While the paper does have strengths in principle, a few technical weaknesses are observed.
They used UK Biobank as the discovery and FinnGen as the replication. But the two cohorts are rather used symmetrically. Especially for the Tier 3 (NB), it seems to be an attempt of reusing the replication cohort as the discovery. I wonder if that would create additional multiple testing burden as a greater number of hypotheses are considered.
The replication p-value cutoff is a bit statistically lenient. In a typical discovery-replication setting the two stages are conducted sequentially and replication should go through the Bonferroni adjustment on the number of significant signals from discovery that is tested in the replication. For example, in this case, in tier 2, the cutoff should be 0.05/39. This may make the association of leiomyoma of the uterus slightly non-significant though. Similar cutoff should be applied to tier 3 as well.
The causal effect of TG to leiomyoma of the uterus is weak, as indicated by both the sub-significant in the replication and the non-significant of MR-PRESSO. Similarly, I would recommend more caution on the weak statistical rigor when interpreting Tier 2 and Tier 3 results.
Another methodological choice that might need justification is the use of UKB TG GWAS loci (1,248 SNPs) are the instrument for FinnGen. This may create some subtle interference with the use of UKB as outcomes in the discovery analysis. It may be minor but some justification or at least some discussions of potential limitations should be mentioned. What about the alternative of using GLGC as instruments in replication?
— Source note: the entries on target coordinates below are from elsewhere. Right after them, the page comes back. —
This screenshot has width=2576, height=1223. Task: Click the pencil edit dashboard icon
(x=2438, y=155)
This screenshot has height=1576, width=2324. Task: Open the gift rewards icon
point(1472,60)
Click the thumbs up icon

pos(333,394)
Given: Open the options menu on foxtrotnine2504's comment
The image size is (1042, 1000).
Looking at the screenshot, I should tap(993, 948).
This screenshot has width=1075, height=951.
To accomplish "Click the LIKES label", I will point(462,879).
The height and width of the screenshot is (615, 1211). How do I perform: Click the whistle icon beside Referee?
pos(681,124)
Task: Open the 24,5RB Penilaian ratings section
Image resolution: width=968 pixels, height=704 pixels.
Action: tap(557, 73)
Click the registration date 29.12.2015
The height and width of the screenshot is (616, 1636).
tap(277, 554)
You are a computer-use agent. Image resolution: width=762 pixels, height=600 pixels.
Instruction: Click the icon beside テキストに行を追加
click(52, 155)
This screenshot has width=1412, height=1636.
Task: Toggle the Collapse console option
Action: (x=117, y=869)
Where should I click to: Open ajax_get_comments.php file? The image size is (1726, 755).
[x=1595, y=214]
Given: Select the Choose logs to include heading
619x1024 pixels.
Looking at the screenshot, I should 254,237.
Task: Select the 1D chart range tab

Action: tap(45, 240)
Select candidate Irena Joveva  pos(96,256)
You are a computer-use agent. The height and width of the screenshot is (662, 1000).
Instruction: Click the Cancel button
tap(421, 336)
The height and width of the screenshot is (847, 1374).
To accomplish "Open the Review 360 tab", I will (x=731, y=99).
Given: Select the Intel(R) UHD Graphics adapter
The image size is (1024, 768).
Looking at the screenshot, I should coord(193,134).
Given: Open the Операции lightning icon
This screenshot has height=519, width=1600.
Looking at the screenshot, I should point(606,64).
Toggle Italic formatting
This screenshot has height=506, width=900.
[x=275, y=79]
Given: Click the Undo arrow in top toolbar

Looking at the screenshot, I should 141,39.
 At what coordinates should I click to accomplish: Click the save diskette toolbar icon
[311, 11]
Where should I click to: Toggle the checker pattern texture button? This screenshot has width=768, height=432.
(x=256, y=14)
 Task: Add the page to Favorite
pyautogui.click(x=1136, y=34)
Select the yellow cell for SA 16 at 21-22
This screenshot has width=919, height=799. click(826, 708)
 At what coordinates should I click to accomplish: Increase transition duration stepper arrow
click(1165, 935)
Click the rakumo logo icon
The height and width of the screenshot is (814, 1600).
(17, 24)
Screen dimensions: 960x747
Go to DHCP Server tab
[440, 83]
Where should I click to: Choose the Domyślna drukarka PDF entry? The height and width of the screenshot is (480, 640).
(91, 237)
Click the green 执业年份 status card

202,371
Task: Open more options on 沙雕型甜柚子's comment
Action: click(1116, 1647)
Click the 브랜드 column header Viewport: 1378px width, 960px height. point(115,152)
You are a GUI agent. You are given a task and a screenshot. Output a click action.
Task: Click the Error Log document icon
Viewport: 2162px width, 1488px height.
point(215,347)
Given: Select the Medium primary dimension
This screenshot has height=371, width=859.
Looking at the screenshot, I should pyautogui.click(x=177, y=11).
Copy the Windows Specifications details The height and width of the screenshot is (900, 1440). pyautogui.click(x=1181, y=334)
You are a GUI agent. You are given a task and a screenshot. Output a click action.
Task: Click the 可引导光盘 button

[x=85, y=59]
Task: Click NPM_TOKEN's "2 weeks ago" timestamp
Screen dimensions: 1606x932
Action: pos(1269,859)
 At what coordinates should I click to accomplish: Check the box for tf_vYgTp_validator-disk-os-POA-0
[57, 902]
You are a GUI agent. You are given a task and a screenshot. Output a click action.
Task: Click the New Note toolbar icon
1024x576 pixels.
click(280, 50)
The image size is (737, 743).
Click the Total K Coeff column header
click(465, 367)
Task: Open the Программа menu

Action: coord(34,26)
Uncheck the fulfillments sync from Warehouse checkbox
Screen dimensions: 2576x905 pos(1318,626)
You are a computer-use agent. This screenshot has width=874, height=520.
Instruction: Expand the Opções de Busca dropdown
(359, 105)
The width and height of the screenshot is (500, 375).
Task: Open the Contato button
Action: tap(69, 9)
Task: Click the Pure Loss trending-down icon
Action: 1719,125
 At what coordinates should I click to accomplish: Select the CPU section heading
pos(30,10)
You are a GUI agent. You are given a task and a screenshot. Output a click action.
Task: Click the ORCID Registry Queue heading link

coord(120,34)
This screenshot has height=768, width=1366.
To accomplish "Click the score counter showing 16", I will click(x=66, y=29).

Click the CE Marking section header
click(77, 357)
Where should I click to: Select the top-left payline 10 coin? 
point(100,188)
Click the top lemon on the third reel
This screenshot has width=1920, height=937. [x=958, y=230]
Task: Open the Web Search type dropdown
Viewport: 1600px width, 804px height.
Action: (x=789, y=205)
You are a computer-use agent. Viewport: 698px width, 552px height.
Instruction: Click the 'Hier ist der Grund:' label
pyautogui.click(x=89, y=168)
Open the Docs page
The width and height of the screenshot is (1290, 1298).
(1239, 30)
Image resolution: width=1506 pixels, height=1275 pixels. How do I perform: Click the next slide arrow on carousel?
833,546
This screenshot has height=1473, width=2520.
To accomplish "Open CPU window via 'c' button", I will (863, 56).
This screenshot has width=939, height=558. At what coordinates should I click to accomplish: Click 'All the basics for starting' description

For disease outcomes (line 188), UKB European sample size is ~400,000 rather than ~500,000. Can the author clarify the sample size they used?
It would be reassuring to the reader if the TG measurements were measured in a treatment-naïve manner.
"Phenome-wide MR is a high-throughput extension of MR that, under specific assumptions, estimates the causal effects of an exposure on multiple outcomes simultaneously." - I guess it is more informative to mention the specific assumptions, at least briefly, in the introduction so it is easier for the reader to interpret the results.